» **ASSIGNMENT**:
Print every line of the material below exactly as it stands, but omit the pictures.

» **AVAILABLE DATA**:
········

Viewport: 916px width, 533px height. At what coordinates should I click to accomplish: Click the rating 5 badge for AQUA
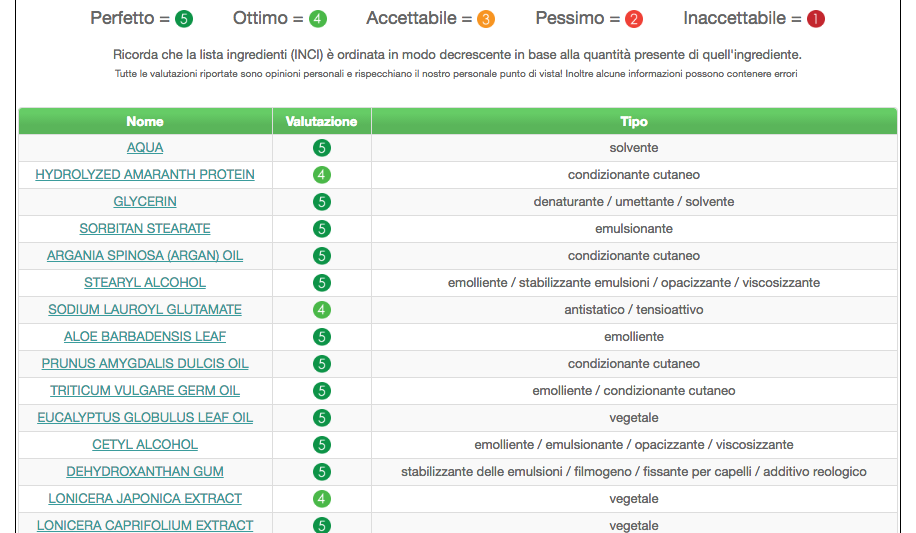point(321,148)
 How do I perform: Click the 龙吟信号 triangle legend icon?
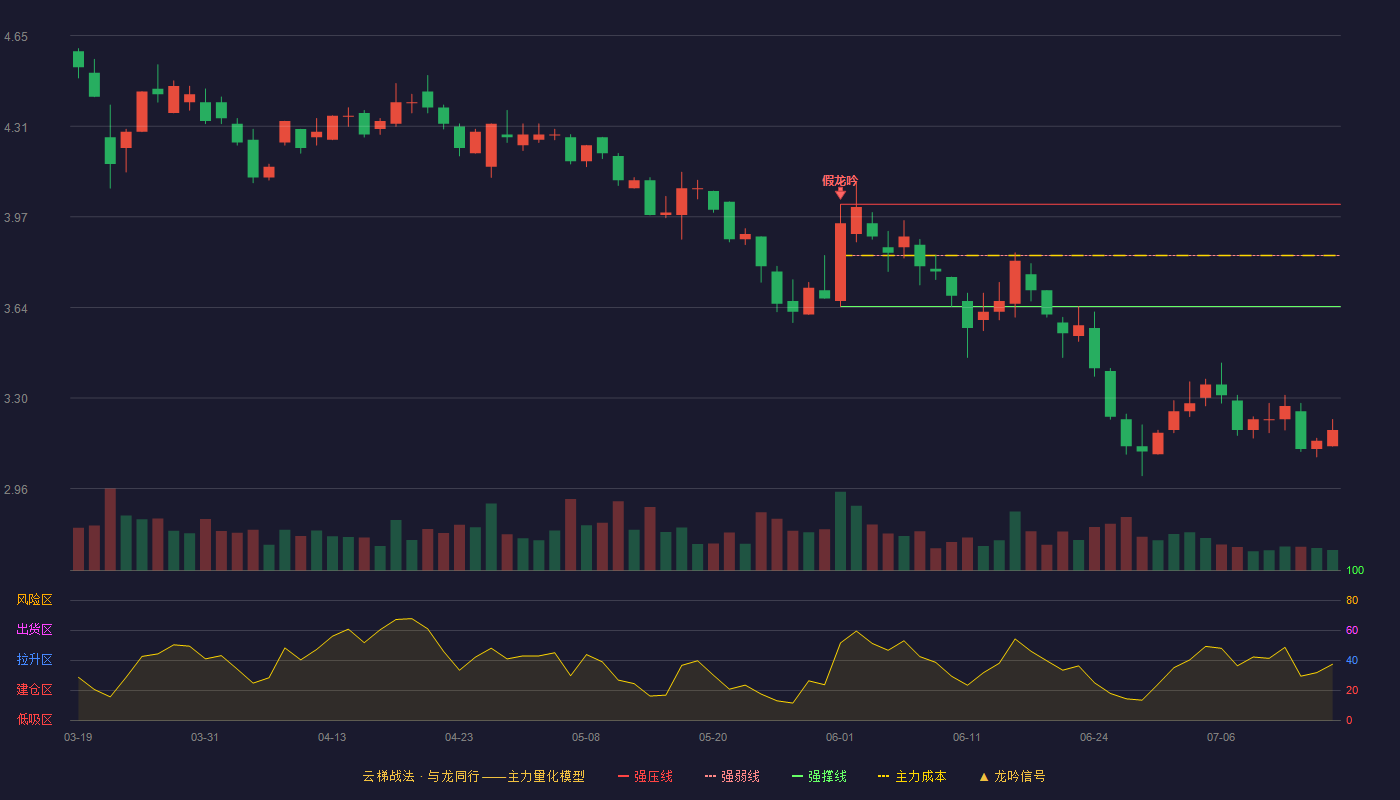tap(983, 777)
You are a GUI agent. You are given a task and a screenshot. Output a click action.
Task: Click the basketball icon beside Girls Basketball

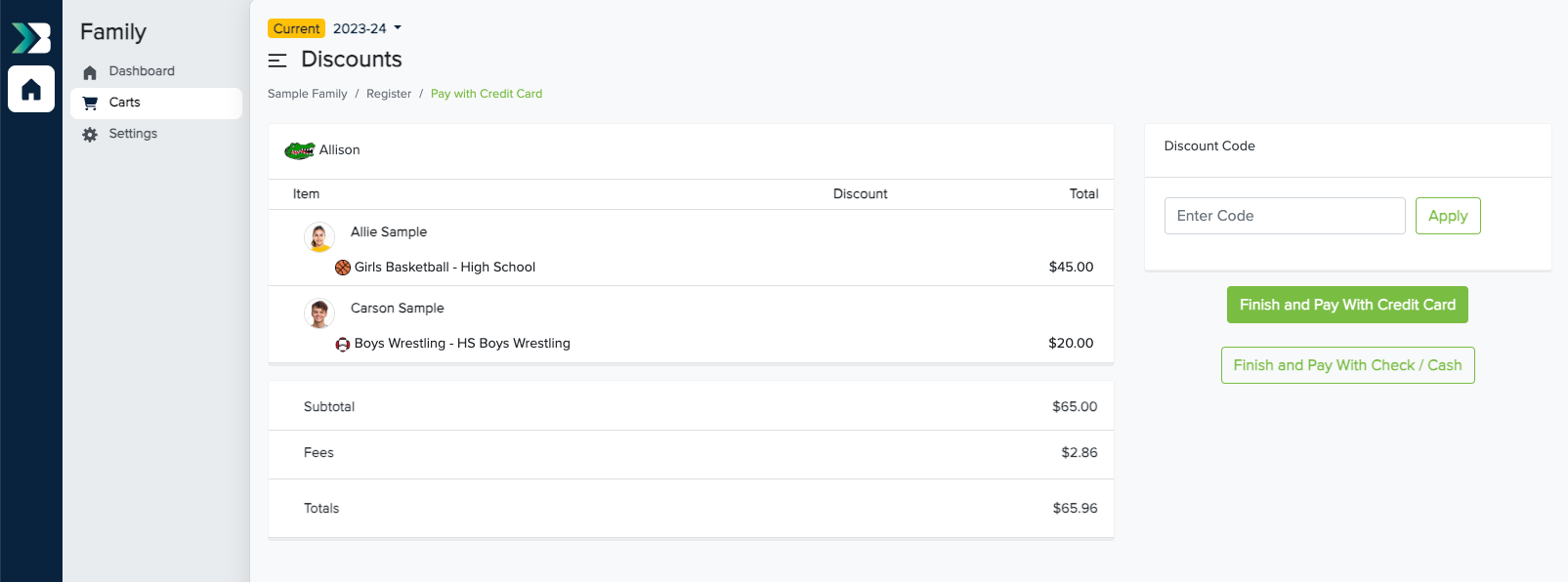(343, 268)
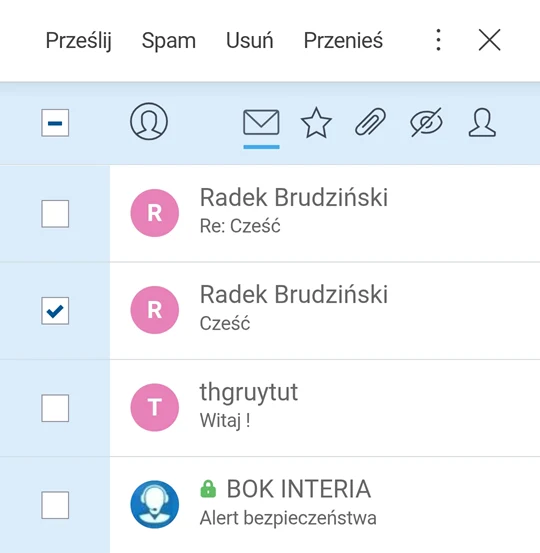Click the green padlock security icon
540x553 pixels.
click(x=208, y=489)
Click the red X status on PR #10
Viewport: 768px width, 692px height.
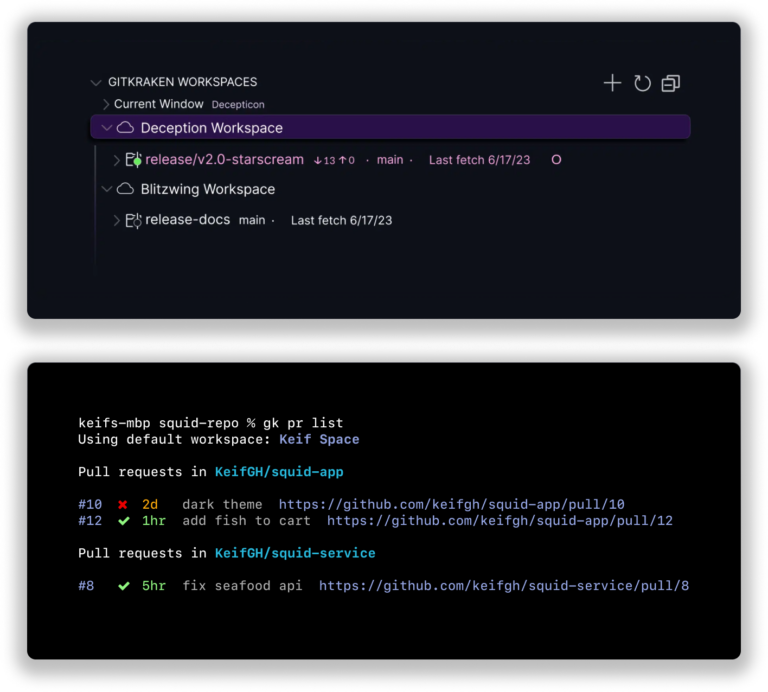click(123, 505)
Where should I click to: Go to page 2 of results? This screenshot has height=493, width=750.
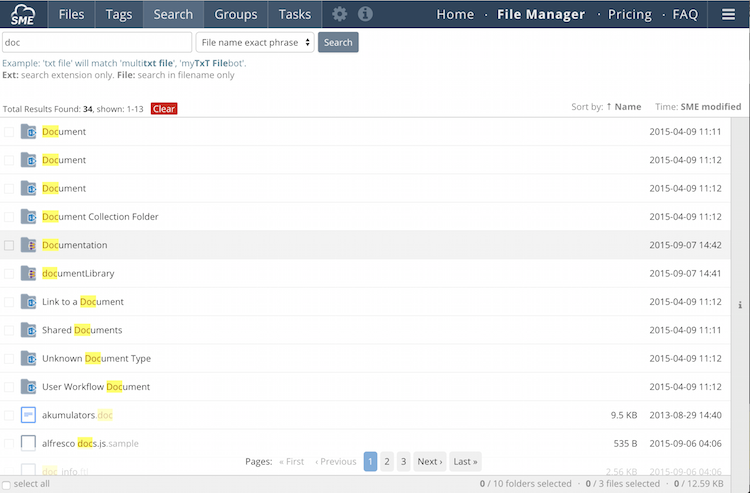387,461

········

» **EXERCISE RESPONSE**:
Viewport: 916px width, 533px height. At what coordinates should I click to accomplish: Click the rating 5 badge for AQUA
point(321,148)
 How do I perform: Click the 龙吟信号 triangle legend icon?
tap(983, 777)
You are a GUI agent. You are given a task and a screenshot. Output a click action.
Task: Click the basketball icon beside Girls Basketball

(343, 268)
Click the green padlock security icon
540x553 pixels.
click(x=208, y=489)
Click the red X status on PR #10
Viewport: 768px width, 692px height.
click(123, 505)
Where should I click to: Go to page 2 of results? This screenshot has height=493, width=750.
387,461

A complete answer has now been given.